Advocacy, values, and why some courses include donations
In disability, social justice, and behaviour support spaces, the traditional charity model is deeply flawed. Many of the issues these organisations respond to should not exist in the first place. They are the result of systemic failures, rights violations, colonial histories, and the ongoing impacts of capitalism on people’s lives, bodies, identities, and access to care.
In an ideal world, organisations providing legal support, advocacy, or essential services would not need to exist at all, because people's rights would already be protected.
We do not live in that world.
Some organisations, however, operate in ways that are meaningfully different from traditional charity models. These are organisations that are grounded in lived experience, accountable to the communities they serve, and explicitly attentive to power, history, and context, including colonialism, racism, ableism, and structural inequality. In practice, their work often looks less like 'helping' and more like removing barriers, redistributing power, and supporting collective agency.

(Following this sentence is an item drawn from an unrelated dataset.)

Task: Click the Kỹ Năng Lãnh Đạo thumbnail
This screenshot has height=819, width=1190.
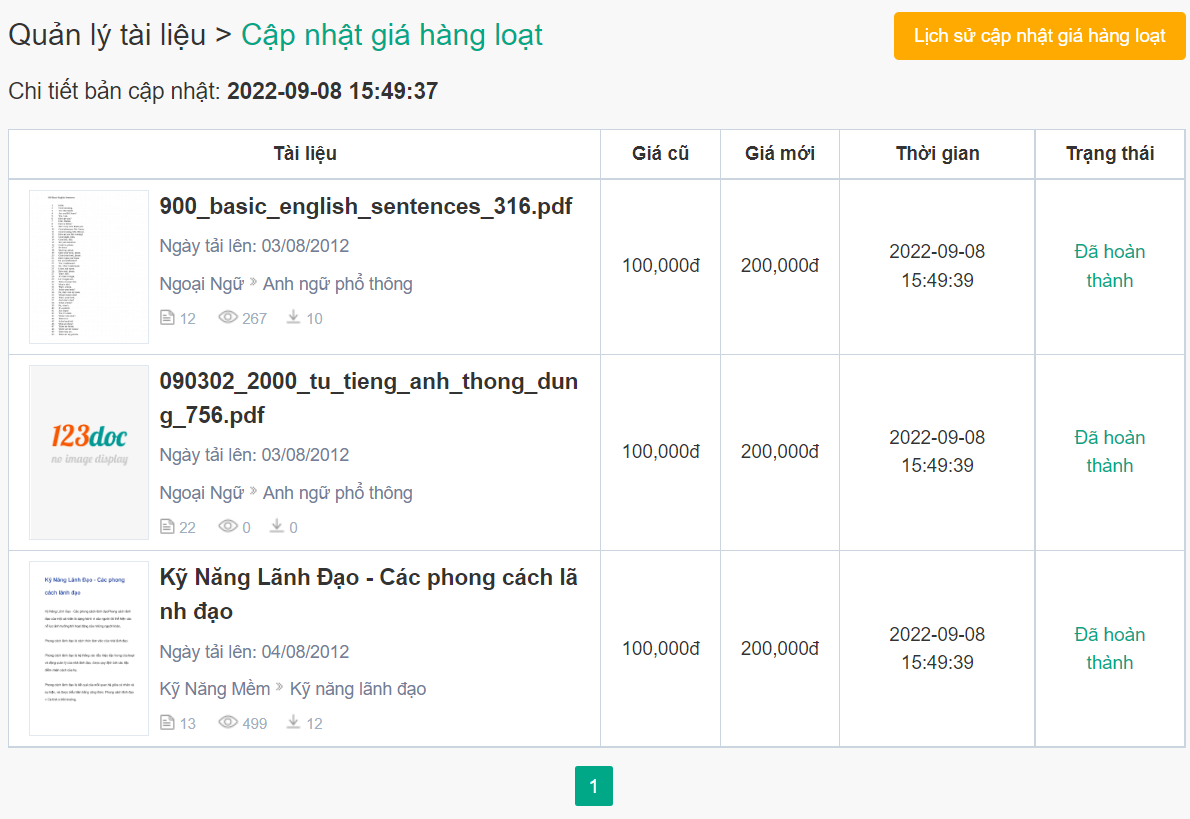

For some Seven Dimensions Consulting courses, a fixed amount from each enrolment is donated to a small number of organisations whose work aligns with these values. Each course is linked to a specific organisation, and when courses are purchased as a bundle, a single combined donation is made.

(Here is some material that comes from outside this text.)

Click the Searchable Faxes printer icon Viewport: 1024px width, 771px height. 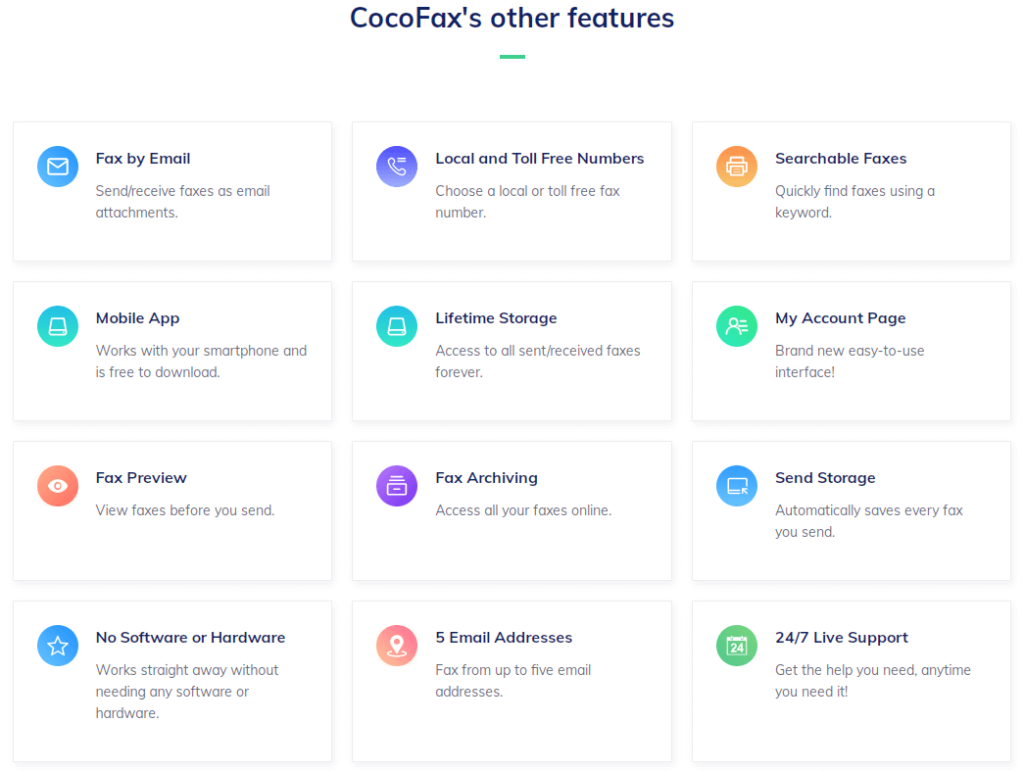point(736,166)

This is not framed as charity, nor as a substitute for systemic change. It is a pragmatic, values-aligned choice within an imperfect system, one that recognises both the limits and power of individual action and the importance of materially supporting work led by and accountable to those most affected.

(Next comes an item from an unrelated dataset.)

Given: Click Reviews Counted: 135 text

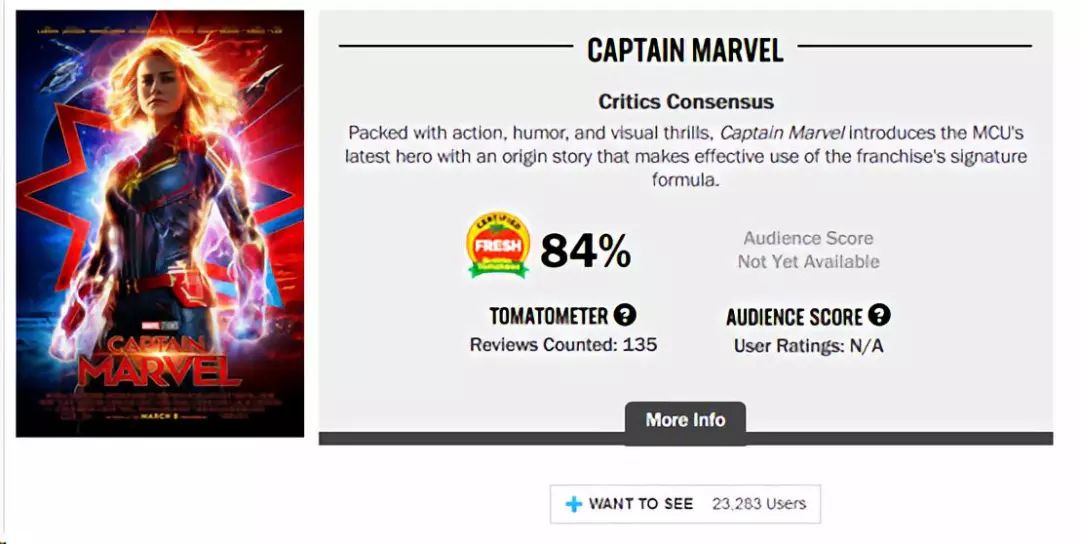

Not all courses include donations. Some are priced to reflect the depth of labour involved, and some are offered freely to prioritise access. These decisions are intentional and context-specific.
Advocacy takes many forms. I'm realistic about my own capacity. As a neurodivergent person running a small, values-led practice, large-scale organising or constant public advocacy isn't sustainable for me. What is sustainable is sharing knowledge, creating accessible education, and redistributing a small portion of income to organisations doing vital work on the ground.
For me, education is central. This is one way those values show up in practice.